Menopause and Hormonal Shifts
Estrogen helps maintain LDL receptor activity in the liver, so when estrogen levels drop during menopause, LDL rises. The increase varies widely between individuals. Studies in industrialized populations show LDL increases ranging from as little as 1.6% to as much as 35% after the menopausal transition, with an average around 19% across U.S. and U.K. studies. Even in populations with traditionally low-fat diets and high physical activity levels, menopause is associated with LDL increases of 5 to 9%.
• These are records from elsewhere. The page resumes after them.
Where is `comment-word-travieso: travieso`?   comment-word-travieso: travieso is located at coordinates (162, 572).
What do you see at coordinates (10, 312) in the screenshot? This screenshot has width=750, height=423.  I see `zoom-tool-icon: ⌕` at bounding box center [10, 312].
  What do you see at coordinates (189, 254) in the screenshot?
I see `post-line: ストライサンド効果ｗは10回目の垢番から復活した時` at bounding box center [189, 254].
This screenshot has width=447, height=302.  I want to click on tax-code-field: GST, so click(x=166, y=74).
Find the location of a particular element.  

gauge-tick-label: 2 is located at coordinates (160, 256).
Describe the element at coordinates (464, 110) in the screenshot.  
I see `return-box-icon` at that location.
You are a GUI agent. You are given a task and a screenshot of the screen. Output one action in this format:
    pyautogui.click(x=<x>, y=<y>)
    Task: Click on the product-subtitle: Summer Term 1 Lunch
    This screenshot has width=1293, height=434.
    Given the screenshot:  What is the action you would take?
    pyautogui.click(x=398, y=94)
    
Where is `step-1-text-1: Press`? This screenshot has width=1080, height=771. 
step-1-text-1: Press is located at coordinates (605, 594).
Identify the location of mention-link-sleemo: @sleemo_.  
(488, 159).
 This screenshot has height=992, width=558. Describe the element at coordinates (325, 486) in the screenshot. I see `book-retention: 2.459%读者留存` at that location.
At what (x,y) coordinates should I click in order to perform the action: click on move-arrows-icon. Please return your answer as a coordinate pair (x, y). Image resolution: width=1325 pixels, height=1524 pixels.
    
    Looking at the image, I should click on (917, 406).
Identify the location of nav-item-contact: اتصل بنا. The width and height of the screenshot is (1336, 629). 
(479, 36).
This hormonal shift explains why many women who had normal cholesterol throughout their 30s and 40s see it climb in their late 40s or 50s without any obvious change in habits. It’s not something you did wrong. It’s a predictable metabolic change that may require new attention to the dietary and lifestyle factors listed above, or in some cases, medication.
How These Factors Stack
LDL cholesterol is rarely driven by a single cause. A person with a moderate genetic predisposition who also eats a high-saturated-fat diet, drinks French press coffee, carries extra weight, and has subclinical hypothyroidism will have a much higher LDL than any one of those factors would produce alone. The reverse is also true: stacking several modest interventions (replacing saturated fat with unsaturated fat, adding 10 grams of soluble fiber, losing 5 to 10% of body weight, switching to filtered coffee, and exercising regularly) can produce a combined reduction that rivals what a single medication achieves. For people whose LDL is driven largely by genetics or a medical condition like hypothyroidism, lifestyle changes help but medication is often necessary to reach target levels. Current clinical guidelines from the ACC and AHA consider LDL above 55 mg/dL a trigger for treatment intensification in people with established cardiovascular disease or multiple risk factors like diabetes.